# Help! Buying a home in Ontario Canada



## redfoxhound (Feb 4, 2011)

Hello,

I am trying to get a mortgage loan to buy a brand new home. I am a Canadian citizen but my wife is American. She works remotely here in Ontario but she is employed in the US. She get's paid in US dollars and her pay cheque is deposited in a US bank account.

All the banks we've talked to can't give us a clear answer and most say that they need to do an exception for us to get approved with both salaries. Can anyone on here help me out?


----------



## Dana (Nov 17, 2009)

You might have better luck if you contact a mortgage broker. 

Do you know which area specifically you will be moving to? Do you know anyone there who might be able to refer you to a broker?


----------



## kcowan (Jul 1, 2010)

redfoxhound said:


> ...All the banks we've talked to can't give us a clear answer and most say that they need to do an exception for us to get approved with both salaries. Can anyone on here help me out?


As a first step, I would ask her employer for a confirmation of salary letter before approaching a mortgage broker. The broker will take a fee but it usually paid by the lending institution.


----------



## GeniusBoy27 (Jun 11, 2010)

kcowan said:


> As a first step, I would ask her employer for a confirmation of salary letter before approaching a mortgage broker. The broker will take a fee but it usually paid by the lending institution.

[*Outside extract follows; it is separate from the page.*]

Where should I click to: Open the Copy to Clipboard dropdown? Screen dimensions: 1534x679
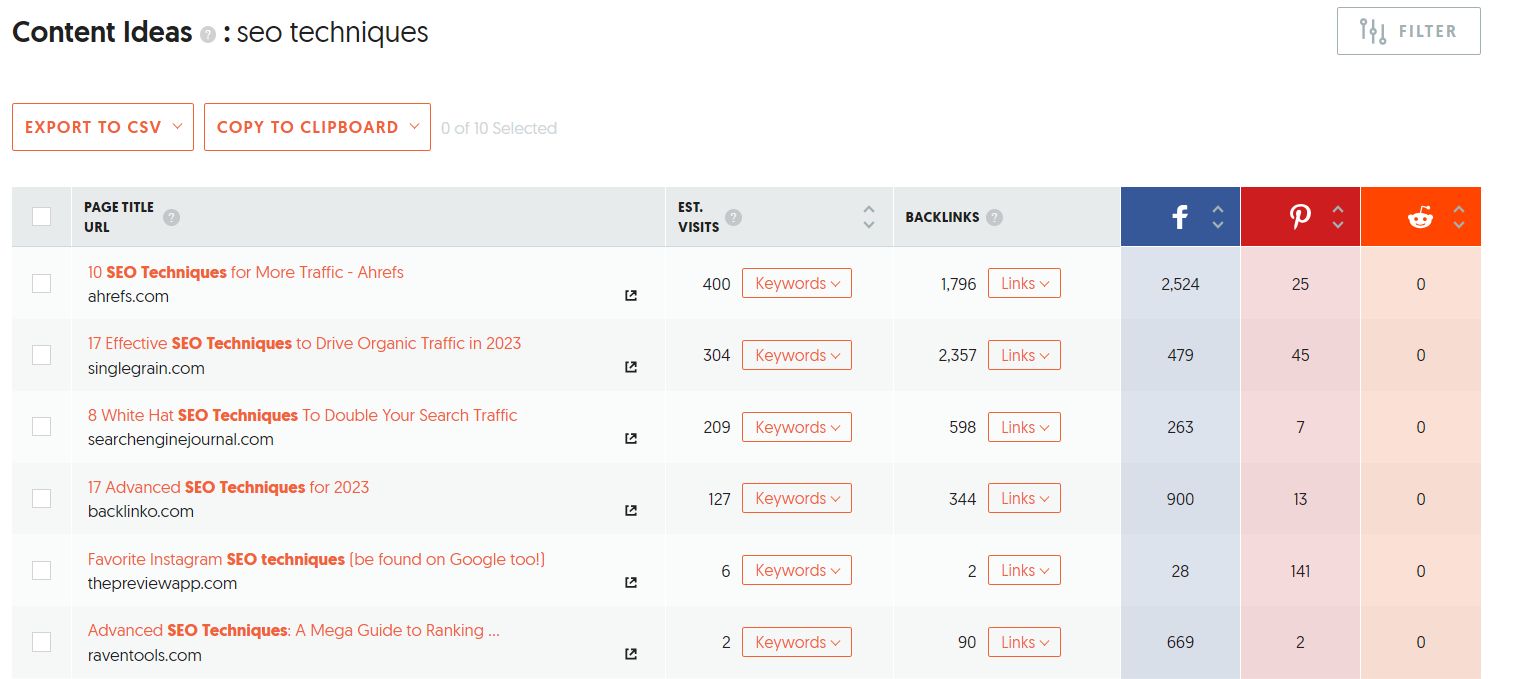(x=317, y=127)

+1. That'd be most useful.


----------



## ACirelli (Feb 6, 2011)

*There are options available*

There are options available to you...

Provided both you and your wife can confirm your respective incomes and provided all other standard conditions of mortgage financing are met (clean & established credit, appropriate down payment, property type being purchased), arrainging a mortgage should not be a problem to an experience mortgage broker. 

Your wife will have to evidence that US income taxes are paid (evidenced through her original W2's) and further, if any monies for the down payment are being drawn from US financial institutions, then those monies shall have to be deposited into a personal Canadian bank account controlled by her/both of you and the source of such monies further supported by a Bank Letter of Reference from her US financial institution.

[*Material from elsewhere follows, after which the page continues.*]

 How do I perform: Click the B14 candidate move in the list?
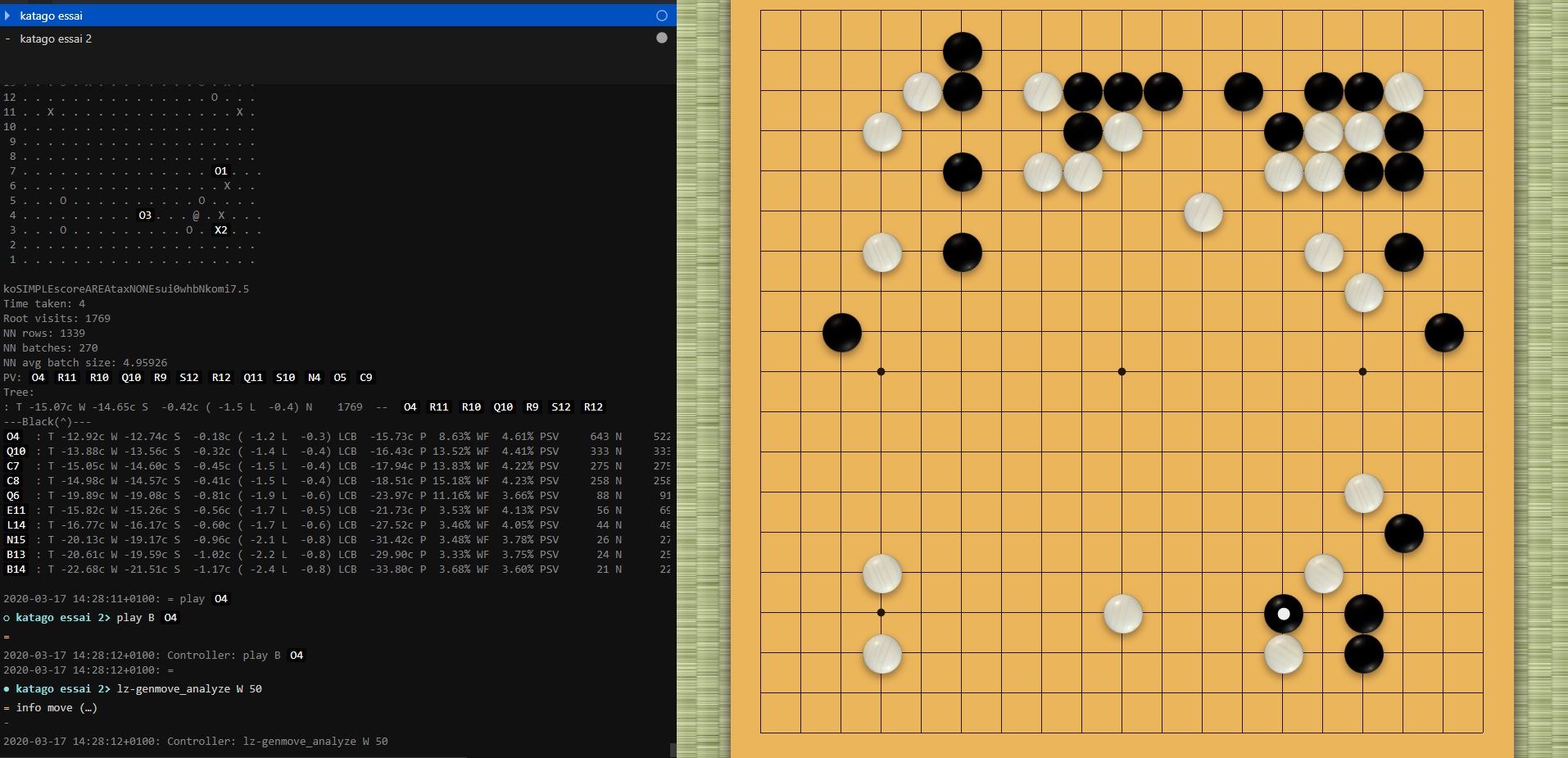coord(16,570)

As for your rather less than joyous experience with the Banks, I cannot comment as to theri reasoning since I do not know your personal histories....however, its not uncommon for consumers to be misinformed and left unsure of their next step when dealing with bank mortgage "specialists".

P.S.

Not all Mortgage Brokers charge fees (contrary to other posted comments to your original posting)...and when fees are charges, they usually apply to hard-to-place borrowers with brusied/bad credit who then fall into sub-prime lending.



redfoxhound said:


> Hello,
> 
> I am trying to get a mortgage loan to buy a brand new home. I am a Canadian citizen but my wife is American. She works remotely here in Ontario but she is employed in the US. She get's paid in US dollars and her pay cheque is deposited in a US bank account.
> 
> All the banks we've talked to can't give us a clear answer and most say that they need to do an exception for us to get approved with both salaries. Can anyone on here help me out?


----------



## LondonHomes (Dec 29, 2010)

Your wife is officially a Canadian resident?

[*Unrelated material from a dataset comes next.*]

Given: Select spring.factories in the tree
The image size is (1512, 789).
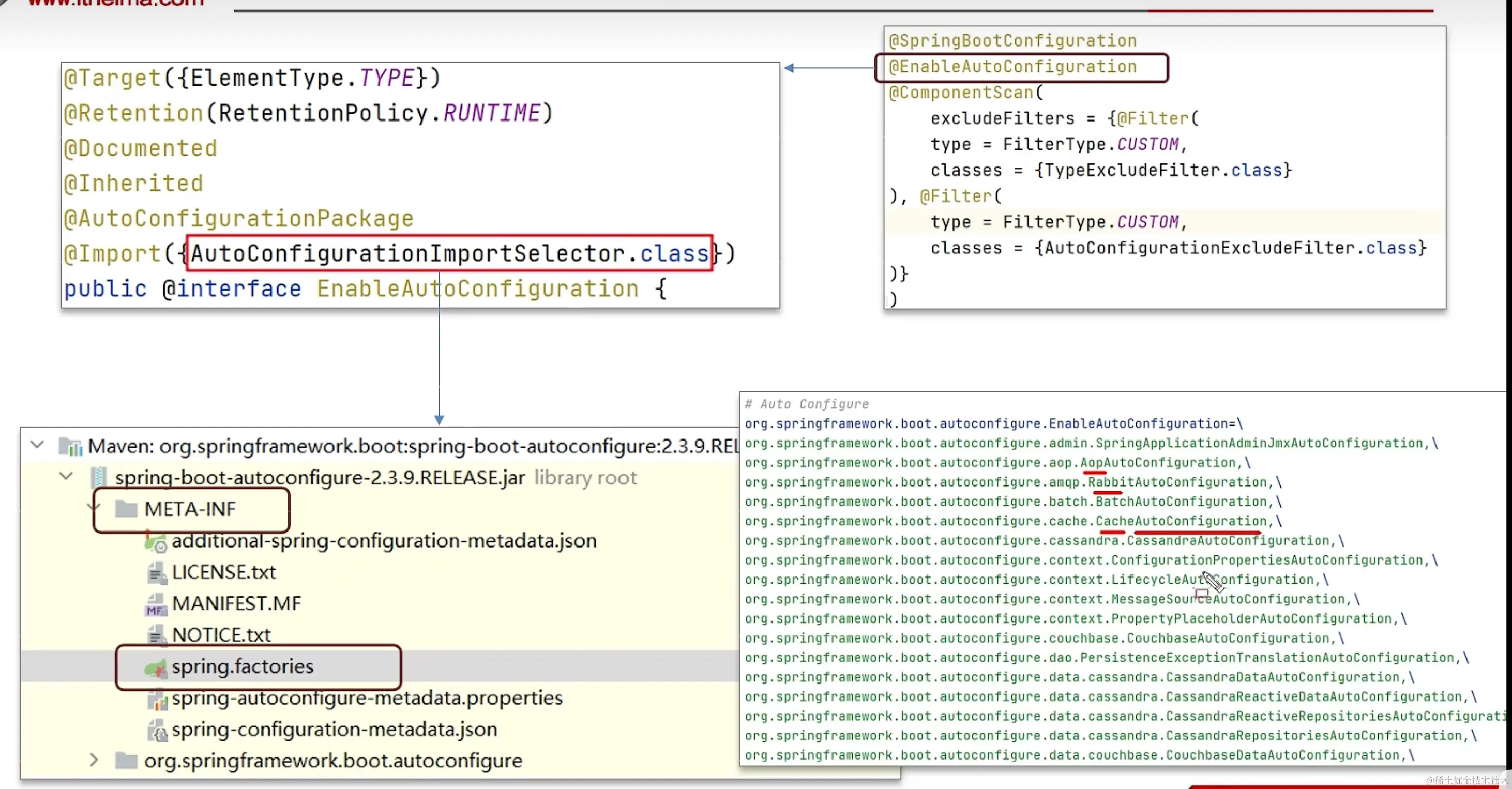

If she has Canadian resident status then she should be filing a Canadian income tax return each year and that should be all you need to prove income to the banks.

At the end of the day it shouldn't matter to the bank where your money comes from as long as you can afford the mortgage.


----------



## OhGreatGuru (May 24, 2009)

LondonHomes said:


> Your wife is officially a Canadian resident?
> 
> If she has Canadian resident status then she should be filing a Canadian income tax return each year and that should be all you need to prove income to the banks.
> 
> At the end of the day it shouldn't matter to the bank where your money comes from as long as you can afford the mortgage.


Unless they only moved here in 2010, in which case she will not have filed a return yet. But otherwise, you are right. Canadian residents have to report world-wide income.


----------